Moreover, the empirical study is expected to assist private institutions, particularly those interested in addressing children's needs as well as in adolescents’ guidance and counseling. Some of the institutions include residential treatment programs and group foster care, which are flooded with children driven from homes by war, community violence, poverty, parental substance abuse, physical abuse, parental neglect, and even sexual abuse. The post traumatic stress affecting them can have a negative impact on behavior, and thus this study is expected to guide social workers, therapists, counselors, and other mental health professionals towards understanding these children and adolescents impacted by traumatic events. The researcher is also optimistic that this study will influence the minds of medical practitioners, psychologists, and sociologists by helping them understand behavior disorders of children and adolescents well (Bean et al, 2002).
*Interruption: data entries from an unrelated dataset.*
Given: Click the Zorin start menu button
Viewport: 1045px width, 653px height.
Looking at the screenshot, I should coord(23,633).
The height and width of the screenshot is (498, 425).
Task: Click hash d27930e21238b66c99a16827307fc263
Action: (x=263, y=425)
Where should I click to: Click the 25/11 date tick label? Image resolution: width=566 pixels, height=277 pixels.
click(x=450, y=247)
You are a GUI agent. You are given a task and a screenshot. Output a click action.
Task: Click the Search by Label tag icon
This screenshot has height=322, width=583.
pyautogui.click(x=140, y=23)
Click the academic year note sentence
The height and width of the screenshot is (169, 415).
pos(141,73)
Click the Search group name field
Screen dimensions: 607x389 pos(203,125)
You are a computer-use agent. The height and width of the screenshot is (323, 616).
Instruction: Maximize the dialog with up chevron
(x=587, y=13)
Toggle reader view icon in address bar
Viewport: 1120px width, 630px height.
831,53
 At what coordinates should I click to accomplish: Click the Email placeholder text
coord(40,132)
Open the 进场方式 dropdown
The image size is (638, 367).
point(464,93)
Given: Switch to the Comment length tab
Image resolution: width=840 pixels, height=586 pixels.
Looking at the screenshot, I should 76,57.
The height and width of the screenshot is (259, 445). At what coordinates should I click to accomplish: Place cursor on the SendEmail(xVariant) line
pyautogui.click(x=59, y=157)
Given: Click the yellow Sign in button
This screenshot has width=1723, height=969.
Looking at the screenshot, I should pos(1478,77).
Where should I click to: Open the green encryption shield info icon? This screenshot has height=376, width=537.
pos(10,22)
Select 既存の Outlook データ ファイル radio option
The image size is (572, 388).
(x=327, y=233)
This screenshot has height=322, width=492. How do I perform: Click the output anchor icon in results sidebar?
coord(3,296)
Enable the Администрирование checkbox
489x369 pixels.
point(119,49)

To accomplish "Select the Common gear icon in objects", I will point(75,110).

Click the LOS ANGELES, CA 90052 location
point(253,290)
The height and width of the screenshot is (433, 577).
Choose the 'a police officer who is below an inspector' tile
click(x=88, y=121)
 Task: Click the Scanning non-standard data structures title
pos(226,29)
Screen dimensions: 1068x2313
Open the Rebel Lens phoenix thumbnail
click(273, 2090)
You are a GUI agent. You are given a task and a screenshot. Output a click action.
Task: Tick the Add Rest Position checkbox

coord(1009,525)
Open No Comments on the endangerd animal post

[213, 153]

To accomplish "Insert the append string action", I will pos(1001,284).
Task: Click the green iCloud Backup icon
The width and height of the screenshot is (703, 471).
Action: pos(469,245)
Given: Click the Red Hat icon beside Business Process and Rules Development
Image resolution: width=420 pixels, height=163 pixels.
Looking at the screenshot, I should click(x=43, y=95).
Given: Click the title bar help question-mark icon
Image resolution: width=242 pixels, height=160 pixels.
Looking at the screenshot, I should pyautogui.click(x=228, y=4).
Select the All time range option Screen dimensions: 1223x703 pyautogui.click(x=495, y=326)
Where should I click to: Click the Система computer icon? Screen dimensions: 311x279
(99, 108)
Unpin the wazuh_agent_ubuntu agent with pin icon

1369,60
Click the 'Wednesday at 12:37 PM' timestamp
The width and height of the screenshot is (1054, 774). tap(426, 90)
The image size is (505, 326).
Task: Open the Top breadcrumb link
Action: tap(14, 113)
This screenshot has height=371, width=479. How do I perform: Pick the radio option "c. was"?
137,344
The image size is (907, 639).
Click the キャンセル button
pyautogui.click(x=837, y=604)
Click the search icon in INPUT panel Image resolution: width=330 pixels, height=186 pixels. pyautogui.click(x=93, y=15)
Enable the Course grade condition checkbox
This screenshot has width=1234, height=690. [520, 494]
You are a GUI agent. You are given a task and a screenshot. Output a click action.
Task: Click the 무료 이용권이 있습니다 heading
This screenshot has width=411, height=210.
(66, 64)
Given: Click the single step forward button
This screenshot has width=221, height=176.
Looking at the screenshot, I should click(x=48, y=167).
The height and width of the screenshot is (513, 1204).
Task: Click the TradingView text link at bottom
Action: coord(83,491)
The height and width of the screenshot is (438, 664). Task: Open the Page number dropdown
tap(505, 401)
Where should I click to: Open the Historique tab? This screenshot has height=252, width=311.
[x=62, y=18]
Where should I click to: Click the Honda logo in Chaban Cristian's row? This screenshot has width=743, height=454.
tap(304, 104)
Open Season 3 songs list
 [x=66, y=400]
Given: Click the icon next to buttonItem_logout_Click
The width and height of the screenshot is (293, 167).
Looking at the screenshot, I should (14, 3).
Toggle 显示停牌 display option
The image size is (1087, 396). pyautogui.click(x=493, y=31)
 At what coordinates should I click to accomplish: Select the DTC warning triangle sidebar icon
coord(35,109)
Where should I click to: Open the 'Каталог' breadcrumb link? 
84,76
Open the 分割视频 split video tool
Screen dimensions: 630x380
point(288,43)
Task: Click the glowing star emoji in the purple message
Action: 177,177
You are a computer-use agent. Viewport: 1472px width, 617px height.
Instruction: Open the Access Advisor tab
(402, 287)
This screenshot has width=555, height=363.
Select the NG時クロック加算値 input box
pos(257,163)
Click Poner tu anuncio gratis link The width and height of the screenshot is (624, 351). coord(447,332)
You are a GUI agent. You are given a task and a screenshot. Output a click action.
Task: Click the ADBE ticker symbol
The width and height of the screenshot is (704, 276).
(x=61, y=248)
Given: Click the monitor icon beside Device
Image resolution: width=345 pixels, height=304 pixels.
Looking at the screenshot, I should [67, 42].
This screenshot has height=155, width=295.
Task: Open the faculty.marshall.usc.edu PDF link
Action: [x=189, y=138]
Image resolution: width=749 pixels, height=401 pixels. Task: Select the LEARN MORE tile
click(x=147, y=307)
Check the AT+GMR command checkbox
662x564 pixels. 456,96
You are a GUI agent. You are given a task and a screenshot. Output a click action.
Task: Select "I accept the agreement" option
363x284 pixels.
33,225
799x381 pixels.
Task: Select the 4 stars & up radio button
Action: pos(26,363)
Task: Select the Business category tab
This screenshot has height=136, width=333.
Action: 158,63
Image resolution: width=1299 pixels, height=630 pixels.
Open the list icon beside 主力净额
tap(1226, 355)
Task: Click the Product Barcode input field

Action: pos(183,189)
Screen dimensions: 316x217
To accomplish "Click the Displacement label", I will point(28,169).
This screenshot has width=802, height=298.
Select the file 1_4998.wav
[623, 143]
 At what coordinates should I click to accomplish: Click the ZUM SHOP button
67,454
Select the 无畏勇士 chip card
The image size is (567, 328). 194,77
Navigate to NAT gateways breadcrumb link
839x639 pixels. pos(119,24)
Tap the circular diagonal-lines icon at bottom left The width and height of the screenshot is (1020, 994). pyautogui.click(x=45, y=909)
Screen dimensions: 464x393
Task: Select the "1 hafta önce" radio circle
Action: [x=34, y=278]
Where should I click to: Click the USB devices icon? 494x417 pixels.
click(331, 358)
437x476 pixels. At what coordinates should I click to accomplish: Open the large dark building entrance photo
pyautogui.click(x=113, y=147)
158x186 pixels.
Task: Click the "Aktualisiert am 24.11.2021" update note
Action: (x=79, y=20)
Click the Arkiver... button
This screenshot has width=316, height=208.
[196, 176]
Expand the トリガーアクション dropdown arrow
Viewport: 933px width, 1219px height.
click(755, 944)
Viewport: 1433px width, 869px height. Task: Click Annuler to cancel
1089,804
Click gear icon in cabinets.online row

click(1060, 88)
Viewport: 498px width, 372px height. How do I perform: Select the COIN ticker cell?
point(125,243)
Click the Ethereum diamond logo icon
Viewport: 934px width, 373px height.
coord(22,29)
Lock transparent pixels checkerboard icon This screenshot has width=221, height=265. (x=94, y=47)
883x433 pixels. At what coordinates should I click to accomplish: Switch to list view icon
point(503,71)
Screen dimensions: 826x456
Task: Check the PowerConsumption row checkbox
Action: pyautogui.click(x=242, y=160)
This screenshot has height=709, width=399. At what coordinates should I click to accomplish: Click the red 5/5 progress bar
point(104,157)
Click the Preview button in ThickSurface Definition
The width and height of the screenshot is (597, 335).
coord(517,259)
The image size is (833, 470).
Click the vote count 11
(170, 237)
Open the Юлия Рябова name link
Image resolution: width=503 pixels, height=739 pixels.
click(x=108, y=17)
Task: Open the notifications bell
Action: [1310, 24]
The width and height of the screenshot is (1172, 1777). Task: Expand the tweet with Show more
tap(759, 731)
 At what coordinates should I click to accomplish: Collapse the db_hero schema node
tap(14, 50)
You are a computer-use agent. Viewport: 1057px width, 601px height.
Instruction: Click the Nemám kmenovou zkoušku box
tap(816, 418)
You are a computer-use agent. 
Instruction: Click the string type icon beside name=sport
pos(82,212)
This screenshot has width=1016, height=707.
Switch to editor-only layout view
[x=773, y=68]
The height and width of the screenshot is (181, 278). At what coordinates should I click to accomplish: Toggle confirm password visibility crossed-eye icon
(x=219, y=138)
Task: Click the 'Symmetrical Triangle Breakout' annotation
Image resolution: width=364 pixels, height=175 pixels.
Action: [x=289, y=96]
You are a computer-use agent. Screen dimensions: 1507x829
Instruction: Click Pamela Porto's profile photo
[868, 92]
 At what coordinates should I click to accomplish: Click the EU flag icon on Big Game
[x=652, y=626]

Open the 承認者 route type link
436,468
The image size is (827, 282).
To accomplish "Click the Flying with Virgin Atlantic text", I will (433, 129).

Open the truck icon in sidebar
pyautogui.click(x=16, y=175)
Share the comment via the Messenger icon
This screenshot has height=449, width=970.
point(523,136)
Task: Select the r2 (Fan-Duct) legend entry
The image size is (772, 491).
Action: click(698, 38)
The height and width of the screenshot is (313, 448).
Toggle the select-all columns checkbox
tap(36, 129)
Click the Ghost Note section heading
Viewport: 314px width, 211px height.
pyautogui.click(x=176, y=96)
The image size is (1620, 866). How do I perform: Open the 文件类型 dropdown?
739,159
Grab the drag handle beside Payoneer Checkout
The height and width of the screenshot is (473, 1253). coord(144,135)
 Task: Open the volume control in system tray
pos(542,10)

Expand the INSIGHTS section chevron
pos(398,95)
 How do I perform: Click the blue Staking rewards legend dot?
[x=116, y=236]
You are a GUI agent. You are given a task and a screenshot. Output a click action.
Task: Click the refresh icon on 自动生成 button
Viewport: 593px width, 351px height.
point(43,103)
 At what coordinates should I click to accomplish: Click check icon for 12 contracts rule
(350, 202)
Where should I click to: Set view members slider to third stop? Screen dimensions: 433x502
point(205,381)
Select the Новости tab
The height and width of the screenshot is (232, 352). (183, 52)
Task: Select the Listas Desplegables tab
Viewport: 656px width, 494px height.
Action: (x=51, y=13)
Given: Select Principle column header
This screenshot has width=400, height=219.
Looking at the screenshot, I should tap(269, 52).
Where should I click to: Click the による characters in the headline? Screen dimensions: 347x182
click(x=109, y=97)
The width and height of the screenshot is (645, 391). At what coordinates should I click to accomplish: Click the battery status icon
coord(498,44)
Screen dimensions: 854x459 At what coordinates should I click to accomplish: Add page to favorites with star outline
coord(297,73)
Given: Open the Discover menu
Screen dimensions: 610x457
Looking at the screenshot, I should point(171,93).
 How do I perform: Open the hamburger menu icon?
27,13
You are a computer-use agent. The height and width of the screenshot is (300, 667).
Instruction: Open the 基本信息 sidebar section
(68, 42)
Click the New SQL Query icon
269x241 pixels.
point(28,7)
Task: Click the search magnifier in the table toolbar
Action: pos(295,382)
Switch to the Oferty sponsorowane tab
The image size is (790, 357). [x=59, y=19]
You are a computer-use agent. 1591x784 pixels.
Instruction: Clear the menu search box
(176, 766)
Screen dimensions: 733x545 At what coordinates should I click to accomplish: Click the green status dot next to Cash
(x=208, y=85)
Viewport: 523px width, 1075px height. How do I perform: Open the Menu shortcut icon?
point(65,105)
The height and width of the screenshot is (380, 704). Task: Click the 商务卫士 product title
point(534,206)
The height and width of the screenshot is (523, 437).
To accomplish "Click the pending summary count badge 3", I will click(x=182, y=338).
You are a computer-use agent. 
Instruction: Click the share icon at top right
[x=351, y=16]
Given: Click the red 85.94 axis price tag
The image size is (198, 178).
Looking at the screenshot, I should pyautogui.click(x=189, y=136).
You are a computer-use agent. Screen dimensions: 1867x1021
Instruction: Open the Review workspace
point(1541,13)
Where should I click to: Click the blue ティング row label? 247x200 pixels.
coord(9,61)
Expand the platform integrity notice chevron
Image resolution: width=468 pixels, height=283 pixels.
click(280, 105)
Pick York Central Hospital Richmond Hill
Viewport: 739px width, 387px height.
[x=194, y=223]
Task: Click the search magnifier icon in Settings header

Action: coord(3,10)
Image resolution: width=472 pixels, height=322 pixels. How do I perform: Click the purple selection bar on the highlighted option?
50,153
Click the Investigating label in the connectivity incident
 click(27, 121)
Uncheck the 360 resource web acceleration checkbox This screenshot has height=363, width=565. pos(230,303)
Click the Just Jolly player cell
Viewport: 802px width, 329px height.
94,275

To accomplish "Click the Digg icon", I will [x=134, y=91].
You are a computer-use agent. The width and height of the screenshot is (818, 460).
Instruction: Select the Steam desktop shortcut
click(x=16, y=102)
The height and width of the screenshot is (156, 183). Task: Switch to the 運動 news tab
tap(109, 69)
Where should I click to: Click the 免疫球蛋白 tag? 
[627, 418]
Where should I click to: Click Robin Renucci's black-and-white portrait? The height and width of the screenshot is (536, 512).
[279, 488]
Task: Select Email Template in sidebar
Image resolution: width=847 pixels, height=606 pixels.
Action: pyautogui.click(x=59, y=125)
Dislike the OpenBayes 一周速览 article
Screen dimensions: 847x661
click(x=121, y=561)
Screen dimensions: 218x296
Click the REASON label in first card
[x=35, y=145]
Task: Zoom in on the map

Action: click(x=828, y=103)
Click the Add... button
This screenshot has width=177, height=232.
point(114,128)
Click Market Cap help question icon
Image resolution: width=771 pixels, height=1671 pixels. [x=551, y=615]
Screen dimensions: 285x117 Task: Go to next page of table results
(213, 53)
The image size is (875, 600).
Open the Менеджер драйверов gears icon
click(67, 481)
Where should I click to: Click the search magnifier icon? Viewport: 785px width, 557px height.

Lastly, it is expected that upcoming medical and psychological researchers will benefit from the study by identifying various research gaps that need to be addressed in this psychological field.

1.7 Scope and Limitations of the Study

The study expects to generate debates among other researchers about the impact of undiagnosed and untreated post traumatic stress disorders. They may relate them to the DSM criteria and question the relationship existing between the scope of the study and the behavior developed in later childhood and adolescence. There are other factors that may also contribute to the development of behavior disorders in the life of these young men and women, and these factors may be mentioned as having equal or bigger impact on the development of behaviors identified.

Collection and data analysis processes were very complex as the data had to be collected from various samples of children and adolescents from various communities with different cultures and education levels (Atkins et al, 1998). Secondly, inquiries related to traumatic events experienced by children, such as community violence and sexual abuses they have experienced in their life time, are very sensitive and thus require sensitivity and empathy while obtaining the necessary information to provide treatment.  In fact, some of these questions could create a lot of tension causing some of children to cry, run away, or keep silent. Secondly, it is difficult to question children and adolescents about the severity, frequency, or the duration of the occurrence of sexual abuse and other significant traumas. Lastly, the interviewer must be aware of the associated somatic and psychological health implications that can develop later in their life.

Another challenge that may occur during the study are subjective perceptions, such as life threats, that may be found to play an essential role in development of post traumatic stress disorders in the life of children, especially those who suffered in road traffic accidents. Other researchers had initially disclosed that objective features, such as type of accidents or even physical injuries, had no impact on the associated level of post traumatic stress and behavioral disorders in children. Thus challenging these research outcomes may be difficult given that a lot of research works have already been accredited and published.

Moreover, systematic designing of the sample size to use in the data collection process may be a challenge. Some of the selected sample participants may provide biased and un-analyzable data. Yet the researcher cannot adjust the data. This is caused by the facts that the sample used for this study is smaller than sample sizes of many research projects. Secondly, the selection criteria of the sample size may also be challenged by uneven distribution of respondents within the population. Other challenges faced include negative attitudes from uncooperative respondents and inadequate information collected among others (Greenwald, 2008).